About this task ▸ Return the entries below exactly as written.

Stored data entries
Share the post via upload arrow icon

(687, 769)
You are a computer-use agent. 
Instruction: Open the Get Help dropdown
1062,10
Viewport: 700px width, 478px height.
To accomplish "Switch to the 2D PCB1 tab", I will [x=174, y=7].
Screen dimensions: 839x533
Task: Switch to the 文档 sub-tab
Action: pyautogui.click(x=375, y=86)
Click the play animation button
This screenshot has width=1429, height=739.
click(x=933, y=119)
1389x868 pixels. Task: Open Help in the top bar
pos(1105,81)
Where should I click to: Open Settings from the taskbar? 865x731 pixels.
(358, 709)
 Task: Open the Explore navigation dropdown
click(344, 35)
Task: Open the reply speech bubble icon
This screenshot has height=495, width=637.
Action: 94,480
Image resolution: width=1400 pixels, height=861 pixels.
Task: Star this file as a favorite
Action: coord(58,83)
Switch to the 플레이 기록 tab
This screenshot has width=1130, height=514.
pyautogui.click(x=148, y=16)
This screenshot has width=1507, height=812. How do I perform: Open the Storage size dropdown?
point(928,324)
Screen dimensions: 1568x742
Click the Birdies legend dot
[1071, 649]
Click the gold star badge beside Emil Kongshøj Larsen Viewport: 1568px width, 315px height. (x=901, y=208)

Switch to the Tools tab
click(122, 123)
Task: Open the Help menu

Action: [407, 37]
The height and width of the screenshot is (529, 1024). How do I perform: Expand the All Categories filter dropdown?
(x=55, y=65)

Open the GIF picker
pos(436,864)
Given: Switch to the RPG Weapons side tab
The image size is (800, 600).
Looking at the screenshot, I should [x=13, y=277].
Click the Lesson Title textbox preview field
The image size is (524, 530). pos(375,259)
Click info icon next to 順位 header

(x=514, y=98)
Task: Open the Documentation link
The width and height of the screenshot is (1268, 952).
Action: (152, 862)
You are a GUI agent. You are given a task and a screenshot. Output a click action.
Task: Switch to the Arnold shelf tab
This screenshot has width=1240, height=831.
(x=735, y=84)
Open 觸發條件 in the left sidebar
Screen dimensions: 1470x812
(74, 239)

Written response ▸
Share the post via upload arrow icon

(687, 769)
You are a computer-use agent. 
Instruction: Open the Get Help dropdown
1062,10
Viewport: 700px width, 478px height.
To accomplish "Switch to the 2D PCB1 tab", I will [x=174, y=7].
Screen dimensions: 839x533
Task: Switch to the 文档 sub-tab
Action: pyautogui.click(x=375, y=86)
Click the play animation button
This screenshot has width=1429, height=739.
click(x=933, y=119)
1389x868 pixels. Task: Open Help in the top bar
pos(1105,81)
Where should I click to: Open Settings from the taskbar? 865x731 pixels.
(358, 709)
 Task: Open the Explore navigation dropdown
click(344, 35)
Task: Open the reply speech bubble icon
This screenshot has height=495, width=637.
Action: 94,480
Image resolution: width=1400 pixels, height=861 pixels.
Task: Star this file as a favorite
Action: coord(58,83)
Switch to the 플레이 기록 tab
This screenshot has width=1130, height=514.
pyautogui.click(x=148, y=16)
This screenshot has width=1507, height=812. How do I perform: Open the Storage size dropdown?
point(928,324)
Screen dimensions: 1568x742
Click the Birdies legend dot
[1071, 649]
Click the gold star badge beside Emil Kongshøj Larsen Viewport: 1568px width, 315px height. (x=901, y=208)

Switch to the Tools tab
click(122, 123)
Task: Open the Help menu

Action: [407, 37]
The height and width of the screenshot is (529, 1024). How do I perform: Expand the All Categories filter dropdown?
(x=55, y=65)

Open the GIF picker
pos(436,864)
Given: Switch to the RPG Weapons side tab
The image size is (800, 600).
Looking at the screenshot, I should [x=13, y=277].
Click the Lesson Title textbox preview field
The image size is (524, 530). pos(375,259)
Click info icon next to 順位 header

(x=514, y=98)
Task: Open the Documentation link
The width and height of the screenshot is (1268, 952).
Action: (152, 862)
You are a GUI agent. You are given a task and a screenshot. Output a click action.
Task: Switch to the Arnold shelf tab
This screenshot has width=1240, height=831.
(x=735, y=84)
Open 觸發條件 in the left sidebar
Screen dimensions: 1470x812
(74, 239)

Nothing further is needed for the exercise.